[Dataset entries]
%%

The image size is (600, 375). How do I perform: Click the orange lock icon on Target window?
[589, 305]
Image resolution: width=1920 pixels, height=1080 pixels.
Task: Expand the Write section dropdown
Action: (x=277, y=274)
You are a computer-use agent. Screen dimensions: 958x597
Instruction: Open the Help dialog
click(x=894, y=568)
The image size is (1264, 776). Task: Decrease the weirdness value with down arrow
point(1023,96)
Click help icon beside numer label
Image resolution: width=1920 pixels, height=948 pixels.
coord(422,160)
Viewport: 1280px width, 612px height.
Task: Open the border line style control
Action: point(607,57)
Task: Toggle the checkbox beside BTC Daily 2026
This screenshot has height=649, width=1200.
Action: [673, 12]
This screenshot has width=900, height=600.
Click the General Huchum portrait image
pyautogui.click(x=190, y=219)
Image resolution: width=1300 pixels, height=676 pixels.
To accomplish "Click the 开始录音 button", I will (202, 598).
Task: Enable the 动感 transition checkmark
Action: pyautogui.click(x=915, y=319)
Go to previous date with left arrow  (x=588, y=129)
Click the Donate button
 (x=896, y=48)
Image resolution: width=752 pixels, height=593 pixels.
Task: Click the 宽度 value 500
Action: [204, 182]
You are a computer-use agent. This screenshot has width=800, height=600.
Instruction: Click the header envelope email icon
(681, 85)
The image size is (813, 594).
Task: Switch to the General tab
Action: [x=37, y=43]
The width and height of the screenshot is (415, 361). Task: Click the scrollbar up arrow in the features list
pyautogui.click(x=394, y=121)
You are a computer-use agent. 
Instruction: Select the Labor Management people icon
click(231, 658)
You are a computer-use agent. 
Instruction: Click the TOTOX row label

%%

## AIM OF THE TASK
Repeat the entries exactly, leaving nothing out.

## EXERCISE RESULT
The image size is (600, 375). How do I perform: Click the orange lock icon on Target window?
[589, 305]
Image resolution: width=1920 pixels, height=1080 pixels.
Task: Expand the Write section dropdown
Action: (x=277, y=274)
You are a computer-use agent. Screen dimensions: 958x597
Instruction: Open the Help dialog
click(x=894, y=568)
The image size is (1264, 776). Task: Decrease the weirdness value with down arrow
point(1023,96)
Click help icon beside numer label
Image resolution: width=1920 pixels, height=948 pixels.
coord(422,160)
Viewport: 1280px width, 612px height.
Task: Open the border line style control
Action: point(607,57)
Task: Toggle the checkbox beside BTC Daily 2026
This screenshot has height=649, width=1200.
Action: [673, 12]
This screenshot has width=900, height=600.
Click the General Huchum portrait image
pyautogui.click(x=190, y=219)
Image resolution: width=1300 pixels, height=676 pixels.
To accomplish "Click the 开始录音 button", I will (202, 598).
Task: Enable the 动感 transition checkmark
Action: pyautogui.click(x=915, y=319)
Go to previous date with left arrow  (x=588, y=129)
Click the Donate button
 (x=896, y=48)
Image resolution: width=752 pixels, height=593 pixels.
Task: Click the 宽度 value 500
Action: [204, 182]
You are a computer-use agent. This screenshot has width=800, height=600.
Instruction: Click the header envelope email icon
(681, 85)
The image size is (813, 594).
Task: Switch to the General tab
Action: [x=37, y=43]
The width and height of the screenshot is (415, 361). Task: Click the scrollbar up arrow in the features list
pyautogui.click(x=394, y=121)
You are a computer-use agent. 
Instruction: Select the Labor Management people icon
click(231, 658)
You are a computer-use agent. 
Instruction: Click the TOTOX row label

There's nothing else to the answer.